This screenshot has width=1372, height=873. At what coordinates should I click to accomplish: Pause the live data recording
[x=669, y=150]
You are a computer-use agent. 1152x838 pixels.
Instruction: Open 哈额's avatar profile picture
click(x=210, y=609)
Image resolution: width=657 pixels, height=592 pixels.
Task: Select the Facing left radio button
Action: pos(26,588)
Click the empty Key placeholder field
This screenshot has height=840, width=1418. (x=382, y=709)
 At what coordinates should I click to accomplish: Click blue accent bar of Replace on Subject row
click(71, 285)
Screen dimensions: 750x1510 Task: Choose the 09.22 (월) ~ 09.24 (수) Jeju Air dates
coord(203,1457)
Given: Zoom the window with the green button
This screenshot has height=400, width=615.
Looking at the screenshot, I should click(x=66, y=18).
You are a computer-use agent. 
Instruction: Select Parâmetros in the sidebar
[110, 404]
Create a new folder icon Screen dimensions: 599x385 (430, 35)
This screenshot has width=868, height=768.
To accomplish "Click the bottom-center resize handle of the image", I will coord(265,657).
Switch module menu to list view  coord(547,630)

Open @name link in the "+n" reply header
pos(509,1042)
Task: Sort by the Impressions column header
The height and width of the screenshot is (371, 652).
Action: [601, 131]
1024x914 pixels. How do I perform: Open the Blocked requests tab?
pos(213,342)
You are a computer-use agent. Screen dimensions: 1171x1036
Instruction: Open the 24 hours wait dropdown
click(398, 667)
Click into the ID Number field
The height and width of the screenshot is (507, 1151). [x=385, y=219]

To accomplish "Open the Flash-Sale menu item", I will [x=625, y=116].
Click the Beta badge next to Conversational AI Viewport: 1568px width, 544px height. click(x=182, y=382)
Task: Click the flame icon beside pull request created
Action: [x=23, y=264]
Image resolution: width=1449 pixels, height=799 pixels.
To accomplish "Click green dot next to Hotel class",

------------------------------------------------------------------------

◆ Activity ◆
Tally how many lines of the listing above include the string "menu", and report that figure by itself.

◆ Exercise solution ◆
2